WHAT IS REQUIRED: Would you please output the lines from the one holding "Search (1013, 705)" to the end of the entries, exactly and with no others?

Saved data entries:
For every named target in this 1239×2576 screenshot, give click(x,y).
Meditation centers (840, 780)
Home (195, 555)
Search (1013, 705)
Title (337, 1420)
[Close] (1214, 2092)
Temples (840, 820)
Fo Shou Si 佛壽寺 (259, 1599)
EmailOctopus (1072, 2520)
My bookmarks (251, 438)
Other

ANSWER BOX:
Search (1013, 705)
Title (337, 1420)
[Close] (1214, 2092)
Temples (840, 820)
Fo Shou Si 佛壽寺 (259, 1599)
EmailOctopus (1072, 2520)
My bookmarks (251, 438)
Other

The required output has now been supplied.